**WHAT TO WORK ON**. Would you return the lines between the one holding "Image resolution: width=1450" and the one holding "Open 发言申请 speaking requests", inclusive, and only those, exactly as they stand in the listing below?

**DATA RECORDS**.
------------------------------------

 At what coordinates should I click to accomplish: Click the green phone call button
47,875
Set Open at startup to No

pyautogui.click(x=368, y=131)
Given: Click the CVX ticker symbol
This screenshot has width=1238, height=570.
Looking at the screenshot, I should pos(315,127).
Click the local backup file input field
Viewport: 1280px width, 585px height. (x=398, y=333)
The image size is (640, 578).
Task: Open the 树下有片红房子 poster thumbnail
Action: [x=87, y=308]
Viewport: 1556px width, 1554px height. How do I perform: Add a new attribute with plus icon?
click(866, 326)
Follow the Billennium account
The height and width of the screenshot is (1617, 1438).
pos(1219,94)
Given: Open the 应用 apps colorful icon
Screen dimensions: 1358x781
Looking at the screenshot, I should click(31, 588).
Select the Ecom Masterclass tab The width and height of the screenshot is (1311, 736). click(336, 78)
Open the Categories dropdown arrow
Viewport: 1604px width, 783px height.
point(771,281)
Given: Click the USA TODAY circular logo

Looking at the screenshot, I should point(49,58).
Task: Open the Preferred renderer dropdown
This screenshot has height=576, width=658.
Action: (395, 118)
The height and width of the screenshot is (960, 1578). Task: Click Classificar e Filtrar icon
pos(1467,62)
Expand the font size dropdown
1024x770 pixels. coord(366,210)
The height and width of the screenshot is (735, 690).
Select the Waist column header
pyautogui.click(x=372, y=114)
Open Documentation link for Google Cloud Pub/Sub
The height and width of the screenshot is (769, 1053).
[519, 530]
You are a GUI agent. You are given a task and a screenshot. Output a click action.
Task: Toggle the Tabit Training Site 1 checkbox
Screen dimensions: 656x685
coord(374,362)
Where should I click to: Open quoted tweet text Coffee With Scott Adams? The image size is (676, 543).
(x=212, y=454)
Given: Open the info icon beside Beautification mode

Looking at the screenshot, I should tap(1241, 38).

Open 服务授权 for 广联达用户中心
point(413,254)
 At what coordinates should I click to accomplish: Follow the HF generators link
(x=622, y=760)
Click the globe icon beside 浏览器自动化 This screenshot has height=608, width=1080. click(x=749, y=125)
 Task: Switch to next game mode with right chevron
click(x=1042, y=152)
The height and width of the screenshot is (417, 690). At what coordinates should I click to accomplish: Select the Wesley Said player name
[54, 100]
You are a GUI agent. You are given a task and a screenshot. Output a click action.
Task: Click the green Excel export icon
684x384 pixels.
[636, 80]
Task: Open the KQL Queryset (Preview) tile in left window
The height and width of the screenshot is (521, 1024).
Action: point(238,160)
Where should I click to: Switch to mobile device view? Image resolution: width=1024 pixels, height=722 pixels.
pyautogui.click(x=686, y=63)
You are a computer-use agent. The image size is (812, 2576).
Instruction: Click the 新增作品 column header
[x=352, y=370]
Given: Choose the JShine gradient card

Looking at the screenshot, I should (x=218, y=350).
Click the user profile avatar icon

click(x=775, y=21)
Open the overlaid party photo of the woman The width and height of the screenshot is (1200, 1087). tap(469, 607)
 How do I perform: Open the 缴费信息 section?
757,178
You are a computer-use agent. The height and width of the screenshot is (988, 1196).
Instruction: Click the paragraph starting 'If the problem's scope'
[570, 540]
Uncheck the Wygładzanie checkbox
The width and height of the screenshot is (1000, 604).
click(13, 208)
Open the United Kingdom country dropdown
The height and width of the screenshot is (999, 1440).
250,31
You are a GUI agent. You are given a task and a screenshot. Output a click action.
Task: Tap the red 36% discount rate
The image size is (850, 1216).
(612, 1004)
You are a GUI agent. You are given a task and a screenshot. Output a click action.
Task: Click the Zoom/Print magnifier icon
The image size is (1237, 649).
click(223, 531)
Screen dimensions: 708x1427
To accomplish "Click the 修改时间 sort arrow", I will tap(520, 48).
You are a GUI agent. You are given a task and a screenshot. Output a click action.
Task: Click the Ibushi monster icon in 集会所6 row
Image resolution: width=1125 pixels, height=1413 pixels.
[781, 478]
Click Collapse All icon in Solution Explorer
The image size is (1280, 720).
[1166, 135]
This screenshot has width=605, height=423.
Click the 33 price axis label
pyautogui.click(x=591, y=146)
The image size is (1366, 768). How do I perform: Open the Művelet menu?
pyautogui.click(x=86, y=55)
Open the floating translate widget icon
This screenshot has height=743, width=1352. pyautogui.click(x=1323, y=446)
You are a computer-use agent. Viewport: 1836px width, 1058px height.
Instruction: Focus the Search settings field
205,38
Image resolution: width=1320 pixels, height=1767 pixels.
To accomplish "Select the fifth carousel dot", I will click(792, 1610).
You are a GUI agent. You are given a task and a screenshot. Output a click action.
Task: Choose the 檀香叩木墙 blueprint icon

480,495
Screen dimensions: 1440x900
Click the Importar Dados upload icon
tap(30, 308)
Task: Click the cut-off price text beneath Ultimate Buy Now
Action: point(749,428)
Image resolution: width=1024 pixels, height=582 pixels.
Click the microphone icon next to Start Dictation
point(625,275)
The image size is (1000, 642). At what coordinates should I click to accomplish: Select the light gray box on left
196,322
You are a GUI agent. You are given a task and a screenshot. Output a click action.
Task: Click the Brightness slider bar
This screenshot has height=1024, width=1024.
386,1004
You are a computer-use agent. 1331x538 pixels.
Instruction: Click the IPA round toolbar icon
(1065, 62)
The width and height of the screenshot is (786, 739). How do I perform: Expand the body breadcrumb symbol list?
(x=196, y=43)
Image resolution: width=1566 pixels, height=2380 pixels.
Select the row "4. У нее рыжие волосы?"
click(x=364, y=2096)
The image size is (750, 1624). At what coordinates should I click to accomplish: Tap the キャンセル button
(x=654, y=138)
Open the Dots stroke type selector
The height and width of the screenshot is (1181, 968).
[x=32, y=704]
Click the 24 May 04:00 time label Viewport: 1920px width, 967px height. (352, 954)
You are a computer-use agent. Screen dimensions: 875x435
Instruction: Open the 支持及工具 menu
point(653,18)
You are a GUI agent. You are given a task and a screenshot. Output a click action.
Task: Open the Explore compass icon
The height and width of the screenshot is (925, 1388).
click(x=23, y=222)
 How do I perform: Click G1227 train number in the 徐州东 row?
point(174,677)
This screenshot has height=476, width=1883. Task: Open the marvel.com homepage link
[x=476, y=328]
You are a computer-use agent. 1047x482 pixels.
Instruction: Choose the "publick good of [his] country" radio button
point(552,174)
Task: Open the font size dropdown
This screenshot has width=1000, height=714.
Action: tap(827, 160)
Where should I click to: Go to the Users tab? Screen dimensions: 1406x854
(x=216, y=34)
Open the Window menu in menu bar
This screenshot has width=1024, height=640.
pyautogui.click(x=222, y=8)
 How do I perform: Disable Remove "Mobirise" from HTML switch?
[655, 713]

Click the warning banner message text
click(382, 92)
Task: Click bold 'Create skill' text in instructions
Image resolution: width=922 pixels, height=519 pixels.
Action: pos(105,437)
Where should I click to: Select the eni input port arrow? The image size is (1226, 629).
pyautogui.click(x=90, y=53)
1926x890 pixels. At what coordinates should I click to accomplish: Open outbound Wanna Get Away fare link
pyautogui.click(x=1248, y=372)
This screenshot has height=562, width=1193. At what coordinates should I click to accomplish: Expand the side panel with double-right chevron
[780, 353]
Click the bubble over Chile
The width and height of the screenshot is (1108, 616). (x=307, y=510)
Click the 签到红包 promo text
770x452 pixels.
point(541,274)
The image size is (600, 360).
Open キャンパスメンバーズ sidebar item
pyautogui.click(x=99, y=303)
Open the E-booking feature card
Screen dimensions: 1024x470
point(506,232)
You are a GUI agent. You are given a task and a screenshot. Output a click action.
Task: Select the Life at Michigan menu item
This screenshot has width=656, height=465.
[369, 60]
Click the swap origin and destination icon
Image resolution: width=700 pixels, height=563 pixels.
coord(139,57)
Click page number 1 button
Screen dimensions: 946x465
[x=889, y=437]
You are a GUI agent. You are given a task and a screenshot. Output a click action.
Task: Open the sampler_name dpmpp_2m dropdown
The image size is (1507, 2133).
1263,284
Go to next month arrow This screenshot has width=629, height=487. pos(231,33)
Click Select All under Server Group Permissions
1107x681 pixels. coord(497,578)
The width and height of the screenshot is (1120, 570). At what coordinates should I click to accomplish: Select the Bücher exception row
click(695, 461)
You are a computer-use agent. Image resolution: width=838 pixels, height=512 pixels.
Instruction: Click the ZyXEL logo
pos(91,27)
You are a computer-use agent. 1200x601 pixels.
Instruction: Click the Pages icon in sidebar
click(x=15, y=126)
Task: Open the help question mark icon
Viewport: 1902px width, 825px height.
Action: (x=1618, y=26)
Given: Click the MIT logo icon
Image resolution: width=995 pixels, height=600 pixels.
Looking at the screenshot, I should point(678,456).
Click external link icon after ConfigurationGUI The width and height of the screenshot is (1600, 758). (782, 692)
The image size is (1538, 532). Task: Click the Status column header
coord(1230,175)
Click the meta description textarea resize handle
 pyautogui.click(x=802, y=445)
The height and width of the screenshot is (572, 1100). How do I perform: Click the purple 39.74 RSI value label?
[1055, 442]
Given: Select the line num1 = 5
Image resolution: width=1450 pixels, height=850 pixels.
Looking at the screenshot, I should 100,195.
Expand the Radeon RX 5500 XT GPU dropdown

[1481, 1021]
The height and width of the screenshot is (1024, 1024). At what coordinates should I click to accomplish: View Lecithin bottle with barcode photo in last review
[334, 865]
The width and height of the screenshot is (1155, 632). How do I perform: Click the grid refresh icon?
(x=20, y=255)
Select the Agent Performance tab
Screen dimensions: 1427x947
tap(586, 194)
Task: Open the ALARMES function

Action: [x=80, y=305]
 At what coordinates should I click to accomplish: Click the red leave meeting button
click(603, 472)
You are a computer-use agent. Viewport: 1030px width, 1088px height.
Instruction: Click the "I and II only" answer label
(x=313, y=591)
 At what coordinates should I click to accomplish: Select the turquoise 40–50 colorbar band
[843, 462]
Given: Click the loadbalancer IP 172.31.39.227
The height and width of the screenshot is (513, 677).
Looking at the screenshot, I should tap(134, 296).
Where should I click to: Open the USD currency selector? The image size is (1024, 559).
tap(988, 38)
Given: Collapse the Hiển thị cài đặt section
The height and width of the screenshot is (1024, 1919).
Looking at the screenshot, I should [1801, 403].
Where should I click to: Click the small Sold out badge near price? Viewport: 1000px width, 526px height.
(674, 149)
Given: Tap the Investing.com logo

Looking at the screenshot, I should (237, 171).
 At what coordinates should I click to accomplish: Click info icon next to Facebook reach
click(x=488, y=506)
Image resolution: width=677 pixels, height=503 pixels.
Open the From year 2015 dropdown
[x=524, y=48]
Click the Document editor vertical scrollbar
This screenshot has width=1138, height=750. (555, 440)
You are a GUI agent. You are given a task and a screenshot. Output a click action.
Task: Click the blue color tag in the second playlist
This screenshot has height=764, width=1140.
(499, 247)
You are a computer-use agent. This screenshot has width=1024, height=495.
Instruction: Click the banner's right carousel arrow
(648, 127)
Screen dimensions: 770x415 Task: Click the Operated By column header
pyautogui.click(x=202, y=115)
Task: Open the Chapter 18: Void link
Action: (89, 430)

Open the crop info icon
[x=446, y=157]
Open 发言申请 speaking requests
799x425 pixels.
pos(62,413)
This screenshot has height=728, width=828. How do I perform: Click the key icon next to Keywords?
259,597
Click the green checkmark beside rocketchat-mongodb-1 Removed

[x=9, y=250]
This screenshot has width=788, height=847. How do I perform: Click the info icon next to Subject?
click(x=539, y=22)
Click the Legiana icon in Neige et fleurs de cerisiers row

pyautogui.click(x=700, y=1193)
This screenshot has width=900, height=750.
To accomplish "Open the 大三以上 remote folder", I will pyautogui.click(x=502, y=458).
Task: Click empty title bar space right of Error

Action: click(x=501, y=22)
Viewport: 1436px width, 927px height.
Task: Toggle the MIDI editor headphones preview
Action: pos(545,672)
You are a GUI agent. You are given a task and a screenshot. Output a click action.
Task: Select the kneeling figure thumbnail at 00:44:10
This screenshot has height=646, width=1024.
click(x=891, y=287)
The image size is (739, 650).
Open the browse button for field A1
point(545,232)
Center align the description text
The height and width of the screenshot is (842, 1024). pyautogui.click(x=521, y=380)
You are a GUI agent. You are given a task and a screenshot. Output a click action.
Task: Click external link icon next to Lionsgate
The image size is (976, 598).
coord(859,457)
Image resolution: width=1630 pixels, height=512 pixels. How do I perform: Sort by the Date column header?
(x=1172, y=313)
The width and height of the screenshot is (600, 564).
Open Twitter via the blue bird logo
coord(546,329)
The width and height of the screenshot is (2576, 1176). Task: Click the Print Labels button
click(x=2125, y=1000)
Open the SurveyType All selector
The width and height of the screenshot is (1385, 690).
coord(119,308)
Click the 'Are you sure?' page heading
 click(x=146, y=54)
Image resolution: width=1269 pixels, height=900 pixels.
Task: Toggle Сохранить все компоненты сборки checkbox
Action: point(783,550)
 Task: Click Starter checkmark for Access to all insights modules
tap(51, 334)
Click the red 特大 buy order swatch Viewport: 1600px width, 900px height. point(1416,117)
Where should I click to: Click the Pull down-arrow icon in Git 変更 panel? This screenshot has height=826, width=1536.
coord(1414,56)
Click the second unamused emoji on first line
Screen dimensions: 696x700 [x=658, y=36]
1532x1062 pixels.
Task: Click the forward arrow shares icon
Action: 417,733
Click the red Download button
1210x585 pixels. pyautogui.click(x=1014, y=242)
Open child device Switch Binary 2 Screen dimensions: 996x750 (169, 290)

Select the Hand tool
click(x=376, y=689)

------------------------------------

**ANSWER TO THIS EXERCISE**.
Image resolution: width=1450 pixels, height=850 pixels.
Looking at the screenshot, I should 100,195.
Expand the Radeon RX 5500 XT GPU dropdown

[1481, 1021]
The height and width of the screenshot is (1024, 1024). At what coordinates should I click to accomplish: View Lecithin bottle with barcode photo in last review
[334, 865]
The width and height of the screenshot is (1155, 632). How do I perform: Click the grid refresh icon?
(x=20, y=255)
Select the Agent Performance tab
Screen dimensions: 1427x947
tap(586, 194)
Task: Open the ALARMES function

Action: [x=80, y=305]
 At what coordinates should I click to accomplish: Click the red leave meeting button
click(603, 472)
You are a computer-use agent. Viewport: 1030px width, 1088px height.
Instruction: Click the "I and II only" answer label
(x=313, y=591)
 At what coordinates should I click to accomplish: Select the turquoise 40–50 colorbar band
[843, 462]
Given: Click the loadbalancer IP 172.31.39.227
The height and width of the screenshot is (513, 677).
Looking at the screenshot, I should tap(134, 296).
Where should I click to: Open the USD currency selector? The image size is (1024, 559).
tap(988, 38)
Given: Collapse the Hiển thị cài đặt section
The height and width of the screenshot is (1024, 1919).
Looking at the screenshot, I should [1801, 403].
Where should I click to: Click the small Sold out badge near price? Viewport: 1000px width, 526px height.
(674, 149)
Given: Tap the Investing.com logo

Looking at the screenshot, I should (237, 171).
 At what coordinates should I click to accomplish: Click info icon next to Facebook reach
click(x=488, y=506)
Image resolution: width=677 pixels, height=503 pixels.
Open the From year 2015 dropdown
[x=524, y=48]
Click the Document editor vertical scrollbar
This screenshot has width=1138, height=750. (555, 440)
You are a GUI agent. You are given a task and a screenshot. Output a click action.
Task: Click the blue color tag in the second playlist
This screenshot has height=764, width=1140.
(499, 247)
You are a computer-use agent. This screenshot has width=1024, height=495.
Instruction: Click the banner's right carousel arrow
(648, 127)
Screen dimensions: 770x415 Task: Click the Operated By column header
pyautogui.click(x=202, y=115)
Task: Open the Chapter 18: Void link
Action: (89, 430)

Open the crop info icon
[x=446, y=157]
Open 发言申请 speaking requests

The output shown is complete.